Of all the provisions within ObamaCare, nothing punishes Nebraska's small businesses, family farms, and ranches so immediately as the misguided 1099 mandate which exponentially increases the paperwork burden on these job creators. Earlier this month, the House of Representatives made progress to correct this provision by passing with bipartisan support the Small Business Paperwork Mandate Elimination Act of 2011. However, unless this bill is passed by the Senate and signed into law by the President, the 1099-nightmare will remain - increasing administrative costs, creating more paperwork for small businesses, and heightening the risk of fraud.

We were promised ObamaCare would reduce health care costs, but instead they have continued to rise. By increasing taxes, adding regulations and mandates, and creating more liabilities for insurance providers, health insurance costs will only grow even more rapidly than they have in the past. In fact, the nonpartisan Congressional Budget Office predicts the cost of health care insurance will rise by $2,100 per family by 2016.

A year later it is clear ObamaCare failed to improve our health care system. Furthermore, it continues slowing economic recovery by expanding the size of government, burdening job creators, and skyrocketing the national debt.

For example, the Community Living Assistance Services and Supports (CLASS) Act, a provision included in ObamaCare, creates a new entitlement program which uses accounting gimmicks to hide its true cost to taxpayers. CLASS begins collecting a new payroll tax almost immediately, but its related benefit payments do not start until 2016. ObamaCare, for which costs to the federal treasury were only estimated over a 10-year period, uses this new stream of tax revenue to pay for costs in the legislation unrelated to CLASS so proponents could claim the health care reform law reduces the deficit. The reality is benefit payments from this provision are expected to quickly balloon, adding unfunded obligations and escalating the deficit. Senate Budget Committee Chairman Kent Conrad (D-ND) has called CLASS a Ponzi scheme, and President Obama's debt commission recommended repealing the provision.

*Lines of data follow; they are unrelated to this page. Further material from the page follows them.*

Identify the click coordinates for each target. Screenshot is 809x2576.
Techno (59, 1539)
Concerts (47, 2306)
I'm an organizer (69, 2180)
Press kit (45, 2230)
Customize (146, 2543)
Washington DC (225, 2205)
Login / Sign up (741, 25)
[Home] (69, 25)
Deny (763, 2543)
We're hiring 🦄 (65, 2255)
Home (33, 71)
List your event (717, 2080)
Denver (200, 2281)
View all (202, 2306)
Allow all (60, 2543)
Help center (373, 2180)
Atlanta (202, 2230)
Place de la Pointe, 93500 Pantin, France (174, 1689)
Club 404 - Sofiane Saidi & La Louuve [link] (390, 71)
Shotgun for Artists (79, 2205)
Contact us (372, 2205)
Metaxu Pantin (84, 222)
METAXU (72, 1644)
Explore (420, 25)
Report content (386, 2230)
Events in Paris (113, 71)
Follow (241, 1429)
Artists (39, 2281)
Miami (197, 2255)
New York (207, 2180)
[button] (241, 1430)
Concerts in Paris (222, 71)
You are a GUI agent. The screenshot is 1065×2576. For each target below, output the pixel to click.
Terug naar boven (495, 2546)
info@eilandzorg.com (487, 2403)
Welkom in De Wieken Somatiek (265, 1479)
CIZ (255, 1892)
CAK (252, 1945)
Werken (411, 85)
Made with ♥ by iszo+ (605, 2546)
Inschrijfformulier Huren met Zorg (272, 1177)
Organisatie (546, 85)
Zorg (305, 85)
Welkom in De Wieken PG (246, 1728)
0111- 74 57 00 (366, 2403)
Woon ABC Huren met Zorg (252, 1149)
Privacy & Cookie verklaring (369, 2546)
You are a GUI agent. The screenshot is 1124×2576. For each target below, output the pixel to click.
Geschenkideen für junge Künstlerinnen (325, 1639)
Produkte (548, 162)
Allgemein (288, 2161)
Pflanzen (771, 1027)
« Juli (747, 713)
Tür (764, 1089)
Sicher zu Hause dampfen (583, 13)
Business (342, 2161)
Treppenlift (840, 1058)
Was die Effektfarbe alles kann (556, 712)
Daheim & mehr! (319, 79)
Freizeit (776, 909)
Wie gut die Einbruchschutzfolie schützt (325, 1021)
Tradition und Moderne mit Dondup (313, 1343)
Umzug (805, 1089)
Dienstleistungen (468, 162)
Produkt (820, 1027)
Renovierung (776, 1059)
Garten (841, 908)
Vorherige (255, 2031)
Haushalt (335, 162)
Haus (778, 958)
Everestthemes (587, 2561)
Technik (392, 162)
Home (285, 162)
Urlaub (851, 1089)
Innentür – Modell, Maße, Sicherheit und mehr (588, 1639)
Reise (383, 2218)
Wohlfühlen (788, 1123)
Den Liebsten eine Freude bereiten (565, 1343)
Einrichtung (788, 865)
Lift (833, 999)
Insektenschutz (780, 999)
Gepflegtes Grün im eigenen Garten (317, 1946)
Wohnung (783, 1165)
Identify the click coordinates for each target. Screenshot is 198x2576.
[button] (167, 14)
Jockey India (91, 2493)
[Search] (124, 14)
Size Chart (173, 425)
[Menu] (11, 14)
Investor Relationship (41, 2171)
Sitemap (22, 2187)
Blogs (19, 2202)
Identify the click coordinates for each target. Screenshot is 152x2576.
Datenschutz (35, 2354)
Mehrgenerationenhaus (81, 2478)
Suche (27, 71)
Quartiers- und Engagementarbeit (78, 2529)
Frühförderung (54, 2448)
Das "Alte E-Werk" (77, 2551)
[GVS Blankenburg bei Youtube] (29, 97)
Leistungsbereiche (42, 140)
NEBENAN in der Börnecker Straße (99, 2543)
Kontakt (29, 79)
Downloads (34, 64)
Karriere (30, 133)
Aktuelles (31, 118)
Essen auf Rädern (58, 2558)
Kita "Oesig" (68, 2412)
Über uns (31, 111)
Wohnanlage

It appears the only way to be helped by this legislation is to gain exemption from its costs and mandates. So far, the Administration has issued more than 1,000 waivers from its health care reform law to various organizations, such as McDonald's, the Service Employees Union International, and even the State of Maine. Exceptions seem to be reserved for unions and a select group of Fortune 500 companies, not the average person who is negatively impacted by the law's costs and mandates too. With so many exemptions, it is as if the Administration is admitting the only way for health care to be improved by ObamaCare is to be immune from it.

Rather than picking winners and losers from the most harmful provisions of this law, we must completely start over. My colleagues and I remain committed to repealing ObamaCare and replacing it with common sense reforms which will lower costs and make quality health care more accessible for Nebraska's families, seniors, and small businesses.